Latar satunya merupakan kota yang bertolak belakang, yaitu kampung halaman tokoh utama Yogyakarta tempat tinggal orang tuanya.
Dua tipe latar tempat tersebut sudah menunjukkan dua perbedaan budaya yang akan digarap. Hal ini benar adanya dan terlihat pada pola pikir dan sudut pandang tokoh.
Dinda, seorang wanita kantoran yang visioner selalu beradu agumen dengan kedua orangtuanya yang selalu menanyakan status lajang diusia 33 anak kesayangannya.
Tuntutan orang tua Dinda menjadi cuplikasn sekilas gambaran beberapa orang tua yang melepas anak perempuannya untuk berkarir di kota lain. Cemas dan menantikan segera momongan dari anaknya sebelum mereka semakin tua.
Pernikahan dalam film ini digarap menjadi sebuah keputusan hidup yang tidak main-main. Dinda memikirkan benar-benar akan menikah atau tidak. Dinda menimbang-nimbang soal menikah hanya agar kedua orang tuanya bahagia.
Dalam film ini juga, Ody C. Harahap selaku sutradara menyisipkan pula pesan moral mengenai kebahagiaan. Tokoh utama laki-laki, Satrio selalu memposisikan diri sebagai pengingat untuk Dinda agar bahagai dengan caranya sendiri, terutama untuk mendapatkan pernikahan membahagiakan Dinda sendiri.

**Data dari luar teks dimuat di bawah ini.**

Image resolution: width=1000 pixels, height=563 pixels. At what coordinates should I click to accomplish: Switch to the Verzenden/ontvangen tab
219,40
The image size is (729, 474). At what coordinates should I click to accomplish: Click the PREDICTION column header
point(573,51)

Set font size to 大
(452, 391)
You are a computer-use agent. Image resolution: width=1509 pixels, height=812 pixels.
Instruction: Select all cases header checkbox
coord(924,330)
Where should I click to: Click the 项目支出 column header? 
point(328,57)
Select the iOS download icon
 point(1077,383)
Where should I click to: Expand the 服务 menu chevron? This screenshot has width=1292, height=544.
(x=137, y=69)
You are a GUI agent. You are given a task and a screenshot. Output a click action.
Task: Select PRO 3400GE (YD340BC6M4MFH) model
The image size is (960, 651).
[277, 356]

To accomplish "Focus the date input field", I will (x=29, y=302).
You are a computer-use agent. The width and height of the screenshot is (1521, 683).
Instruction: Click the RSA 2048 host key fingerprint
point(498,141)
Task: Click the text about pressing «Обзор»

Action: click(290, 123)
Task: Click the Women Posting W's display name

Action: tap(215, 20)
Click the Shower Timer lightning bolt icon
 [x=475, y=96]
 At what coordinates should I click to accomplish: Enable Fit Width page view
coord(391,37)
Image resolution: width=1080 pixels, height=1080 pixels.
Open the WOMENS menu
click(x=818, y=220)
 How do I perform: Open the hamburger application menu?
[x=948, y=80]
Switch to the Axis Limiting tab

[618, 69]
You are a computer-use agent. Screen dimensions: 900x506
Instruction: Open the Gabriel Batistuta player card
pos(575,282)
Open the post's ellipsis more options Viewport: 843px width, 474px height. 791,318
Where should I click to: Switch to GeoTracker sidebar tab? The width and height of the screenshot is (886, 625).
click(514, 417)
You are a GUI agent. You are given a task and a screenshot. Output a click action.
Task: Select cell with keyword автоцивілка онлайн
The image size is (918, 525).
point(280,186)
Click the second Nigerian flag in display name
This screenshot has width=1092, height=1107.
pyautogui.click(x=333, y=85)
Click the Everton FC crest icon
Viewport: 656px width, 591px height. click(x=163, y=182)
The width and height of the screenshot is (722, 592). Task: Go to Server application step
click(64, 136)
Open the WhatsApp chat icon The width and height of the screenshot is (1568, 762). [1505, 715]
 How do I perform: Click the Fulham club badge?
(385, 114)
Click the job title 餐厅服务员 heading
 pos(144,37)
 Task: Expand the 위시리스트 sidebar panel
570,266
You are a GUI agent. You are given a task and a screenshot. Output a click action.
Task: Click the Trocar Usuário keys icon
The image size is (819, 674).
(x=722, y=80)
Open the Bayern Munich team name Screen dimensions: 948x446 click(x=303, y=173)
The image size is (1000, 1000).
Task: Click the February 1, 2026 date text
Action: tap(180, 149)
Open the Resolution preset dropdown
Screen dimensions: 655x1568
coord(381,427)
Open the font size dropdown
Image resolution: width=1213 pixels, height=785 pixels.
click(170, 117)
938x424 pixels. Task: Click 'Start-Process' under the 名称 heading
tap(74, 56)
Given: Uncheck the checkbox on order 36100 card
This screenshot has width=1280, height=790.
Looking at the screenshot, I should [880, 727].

The Wedding Film sudah dibahas di atas bahwa membawa banyak pesan. Film ini membawa budaya, stigma masyarakat, hingga posisi wanita dalam sosial. Kapan Kawin? (2015) membawa itu semua.
Tim membungkus setiap value dengan adegan yang emosional dan gaya komedi. Soal menikah diusia 30 tahun, soal orang tua yang terus-terus menanyakan anaknya kapan menikah, soal pernikahan yang tidak dilandasi cinta, hingga soal kebahagiaan yang harusnya didapat ketika menikah.
Anda akan terhibur sekaligus berpikir kembali setelah menyadari sesuatu dari film.